*** Opening Dataset ***
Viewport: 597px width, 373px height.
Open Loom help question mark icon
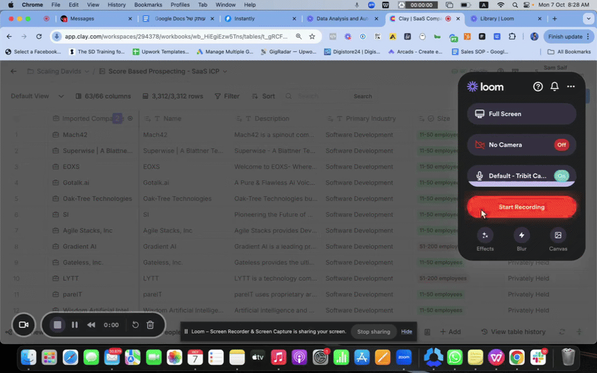(538, 87)
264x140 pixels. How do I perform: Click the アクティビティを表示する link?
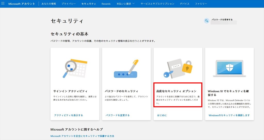click(69, 115)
*** Closing Dataset ***
What the task requires:
Copy only this, please: the line with "Open Loom help question mark icon" and every line after it through the end of the data, with no pictures.

Task solution:
Open Loom help question mark icon
(538, 87)
264x140 pixels. How do I perform: Click the アクティビティを表示する link?
click(69, 115)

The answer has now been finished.